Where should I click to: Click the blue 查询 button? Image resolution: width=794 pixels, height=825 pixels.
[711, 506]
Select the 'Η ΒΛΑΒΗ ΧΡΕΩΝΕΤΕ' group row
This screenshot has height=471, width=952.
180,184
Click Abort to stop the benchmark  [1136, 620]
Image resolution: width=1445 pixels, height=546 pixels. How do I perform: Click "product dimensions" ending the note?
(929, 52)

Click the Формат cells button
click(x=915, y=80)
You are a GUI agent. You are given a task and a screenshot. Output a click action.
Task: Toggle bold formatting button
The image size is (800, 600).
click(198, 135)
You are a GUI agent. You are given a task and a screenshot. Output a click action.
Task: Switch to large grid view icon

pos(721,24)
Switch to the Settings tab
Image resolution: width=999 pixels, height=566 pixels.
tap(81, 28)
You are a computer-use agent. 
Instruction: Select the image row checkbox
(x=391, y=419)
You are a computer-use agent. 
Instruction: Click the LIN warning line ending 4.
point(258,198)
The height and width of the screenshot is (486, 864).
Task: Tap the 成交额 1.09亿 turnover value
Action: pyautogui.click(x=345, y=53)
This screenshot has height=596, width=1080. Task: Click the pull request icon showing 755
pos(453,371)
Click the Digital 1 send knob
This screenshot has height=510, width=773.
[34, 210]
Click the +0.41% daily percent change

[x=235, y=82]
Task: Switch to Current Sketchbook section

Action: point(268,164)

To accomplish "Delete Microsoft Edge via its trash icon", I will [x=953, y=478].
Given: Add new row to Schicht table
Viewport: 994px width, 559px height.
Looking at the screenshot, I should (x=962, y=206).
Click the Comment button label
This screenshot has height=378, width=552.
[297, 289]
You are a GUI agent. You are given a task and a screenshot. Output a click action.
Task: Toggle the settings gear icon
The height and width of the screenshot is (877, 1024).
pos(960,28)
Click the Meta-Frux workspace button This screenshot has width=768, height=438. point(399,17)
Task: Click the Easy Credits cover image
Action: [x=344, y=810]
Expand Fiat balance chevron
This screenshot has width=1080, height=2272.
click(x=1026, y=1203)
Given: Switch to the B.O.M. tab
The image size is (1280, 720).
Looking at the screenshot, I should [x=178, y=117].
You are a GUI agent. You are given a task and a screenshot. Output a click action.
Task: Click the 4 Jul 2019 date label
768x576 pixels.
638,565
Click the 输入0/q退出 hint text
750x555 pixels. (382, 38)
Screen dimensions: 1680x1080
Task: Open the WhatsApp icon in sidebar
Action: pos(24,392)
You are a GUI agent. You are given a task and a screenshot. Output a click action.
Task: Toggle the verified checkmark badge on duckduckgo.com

REQUIRED WORK :: An exact restatement of the data is required.

ANSWER FOR THE TASK ::
Where should I click to: Click the blue 查询 button? Image resolution: width=794 pixels, height=825 pixels.
[711, 506]
Select the 'Η ΒΛΑΒΗ ΧΡΕΩΝΕΤΕ' group row
This screenshot has height=471, width=952.
180,184
Click Abort to stop the benchmark  [1136, 620]
Image resolution: width=1445 pixels, height=546 pixels. How do I perform: Click "product dimensions" ending the note?
(929, 52)

Click the Формат cells button
click(x=915, y=80)
You are a GUI agent. You are given a task and a screenshot. Output a click action.
Task: Toggle bold formatting button
The image size is (800, 600).
click(198, 135)
You are a GUI agent. You are given a task and a screenshot. Output a click action.
Task: Switch to large grid view icon

pos(721,24)
Switch to the Settings tab
Image resolution: width=999 pixels, height=566 pixels.
tap(81, 28)
You are a computer-use agent. 
Instruction: Select the image row checkbox
(x=391, y=419)
You are a computer-use agent. 
Instruction: Click the LIN warning line ending 4.
point(258,198)
The height and width of the screenshot is (486, 864).
Task: Tap the 成交额 1.09亿 turnover value
Action: pyautogui.click(x=345, y=53)
This screenshot has height=596, width=1080. Task: Click the pull request icon showing 755
pos(453,371)
Click the Digital 1 send knob
This screenshot has height=510, width=773.
[34, 210]
Click the +0.41% daily percent change

[x=235, y=82]
Task: Switch to Current Sketchbook section

Action: point(268,164)

To accomplish "Delete Microsoft Edge via its trash icon", I will [x=953, y=478].
Given: Add new row to Schicht table
Viewport: 994px width, 559px height.
Looking at the screenshot, I should (x=962, y=206).
Click the Comment button label
This screenshot has height=378, width=552.
[297, 289]
You are a GUI agent. You are given a task and a screenshot. Output a click action.
Task: Toggle the settings gear icon
The height and width of the screenshot is (877, 1024).
pos(960,28)
Click the Meta-Frux workspace button This screenshot has width=768, height=438. point(399,17)
Task: Click the Easy Credits cover image
Action: [x=344, y=810]
Expand Fiat balance chevron
This screenshot has width=1080, height=2272.
click(x=1026, y=1203)
Given: Switch to the B.O.M. tab
The image size is (1280, 720).
Looking at the screenshot, I should [x=178, y=117].
You are a GUI agent. You are given a task and a screenshot. Output a click action.
Task: Click the 4 Jul 2019 date label
768x576 pixels.
638,565
Click the 输入0/q退出 hint text
750x555 pixels. (382, 38)
Screen dimensions: 1680x1080
Task: Open the WhatsApp icon in sidebar
Action: pos(24,392)
You are a GUI agent. You are given a task and a screenshot. Output a click action.
Task: Toggle the verified checkmark badge on duckduckgo.com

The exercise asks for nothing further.